Deal ... with ... her ... now.
A whipping? Was that not what you were told by the gamekeeper, when he brought the child home?’

‘It was.’

‘A whipping? Does a whipping do that to a girl? A farm girl, a big, hardy, raw-boned girl, a scamp? Does a whipping do that?’

Teresa Roberts said, pain coming through, ‘Please ...’

‘Don’t worry,’ Stefan whispered, just loud enough for Merrily to hear. ‘This should be heard.’

The air inside the church was thicker and darker now, the walls like dull earth, but a heart of pure red fire in the circular window. All that was visible of Stefan was the white of his shirt. He moved around the pew like a restless ghost.

‘Does a whipping do that, Bessie? I’ll bet she’d been whipped a time or two at home.’

‘Aye.’ Teresa Roberts was a talking shadow. ‘We all were, back then.’

‘How long did she cry at night?’

‘They say she was never at peace and she couldn’t look no man in the face from that day till—’

‘Where did the Bull take her, Bessie? Don’t be afraid. Let it be told, in this holy place, for this haunts your family still’

‘The cider house! He took her in the ole cider house, where they say he took all his women. Because the air itself in there, they used to say, the smell of it could make you drunk. So’s you wouldn’t notice. The cider house. It was always the ole cider house. It made you drunk, to be in there. And ... wanton.’
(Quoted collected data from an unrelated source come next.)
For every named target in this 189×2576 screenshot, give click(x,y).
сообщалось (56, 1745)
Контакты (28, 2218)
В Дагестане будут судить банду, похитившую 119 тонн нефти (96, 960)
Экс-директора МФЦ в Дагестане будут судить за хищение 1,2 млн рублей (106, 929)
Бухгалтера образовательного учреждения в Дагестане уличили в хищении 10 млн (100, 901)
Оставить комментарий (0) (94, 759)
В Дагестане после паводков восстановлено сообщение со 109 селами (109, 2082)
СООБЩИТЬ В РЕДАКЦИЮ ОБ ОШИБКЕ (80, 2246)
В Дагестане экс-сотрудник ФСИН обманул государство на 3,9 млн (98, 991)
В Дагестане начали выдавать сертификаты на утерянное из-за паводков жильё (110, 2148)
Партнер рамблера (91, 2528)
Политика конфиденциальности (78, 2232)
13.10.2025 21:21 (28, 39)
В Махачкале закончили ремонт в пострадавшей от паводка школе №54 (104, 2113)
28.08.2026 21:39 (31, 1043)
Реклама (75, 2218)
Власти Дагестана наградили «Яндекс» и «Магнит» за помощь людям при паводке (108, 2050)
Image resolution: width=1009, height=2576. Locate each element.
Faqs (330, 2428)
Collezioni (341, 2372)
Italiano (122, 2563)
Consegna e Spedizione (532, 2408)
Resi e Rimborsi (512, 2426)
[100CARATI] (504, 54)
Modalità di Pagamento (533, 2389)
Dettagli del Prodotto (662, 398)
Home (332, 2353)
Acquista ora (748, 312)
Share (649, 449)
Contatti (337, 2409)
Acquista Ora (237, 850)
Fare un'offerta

Merrily froze up in the darkness. Images came alive in her head, the dream she’d had in the afternoon in the Black Swan, the dream of Dermot Child in the foetid, sweating cell.

‘The cider house,’ Stefan said with satisfaction. ‘The old Bull cider house. God bless you, Bessie, for your courage! God have mercy on the Bull! And God bless the child who cries in the night!’

‘No!’ The voice of Teresa Roberts was ragged. ‘She don’t cry n’more, Reverend. Don’t cry n’more ...’

‘How old was she?’ Stefan’s voice gentle but full and round and relishing his punchline. ‘How old was she the day she hanged herself in the barn?’